#### [TASK]
Shown below is a listing with pictures; reproduce exactly, and only, the lines between the ones containing "Screen dimensions: 980x506" and "Click the 222 682 impressions cell", inclusive, leaving the pictures out.

#### [MATERIAL FOR THIS TASK]
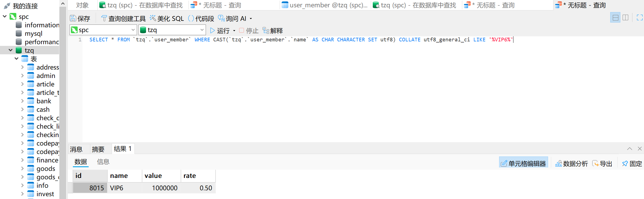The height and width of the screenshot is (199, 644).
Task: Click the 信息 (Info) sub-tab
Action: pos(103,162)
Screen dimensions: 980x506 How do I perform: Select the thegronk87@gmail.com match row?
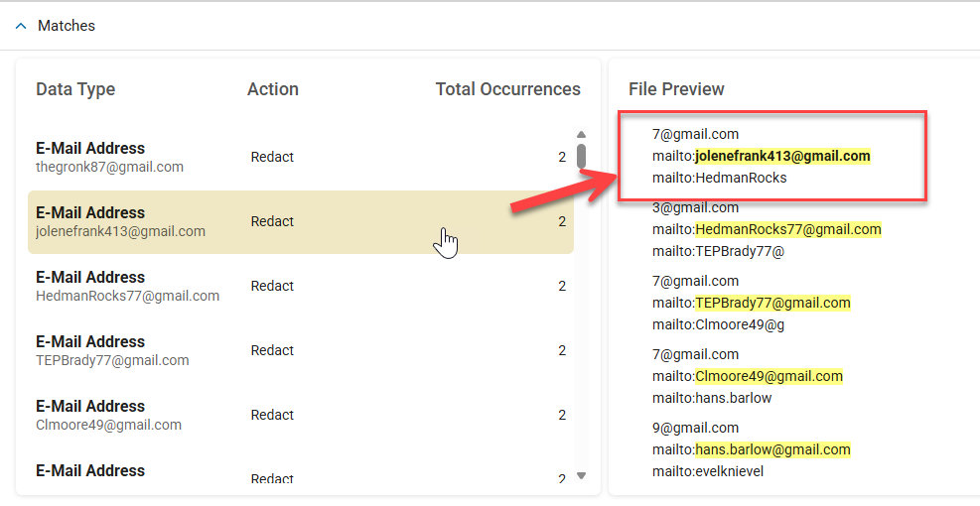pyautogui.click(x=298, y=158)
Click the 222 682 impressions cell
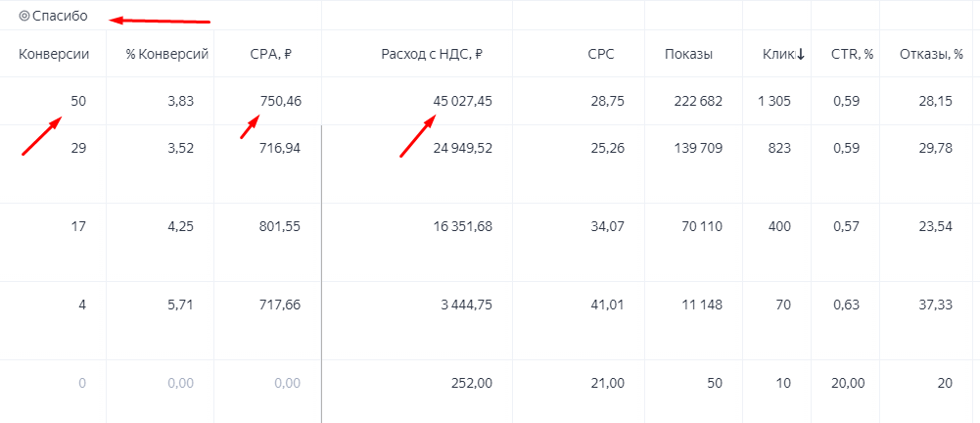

* * *

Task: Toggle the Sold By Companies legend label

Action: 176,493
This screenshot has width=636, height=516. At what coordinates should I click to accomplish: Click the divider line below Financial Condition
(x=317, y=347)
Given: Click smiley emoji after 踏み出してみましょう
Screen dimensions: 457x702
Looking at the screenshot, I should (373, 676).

#### [TASK SOLUTION]
Screen dimensions: 980x506 How do I perform: Select the thegronk87@gmail.com match row?
pyautogui.click(x=298, y=158)
Click the 222 682 impressions cell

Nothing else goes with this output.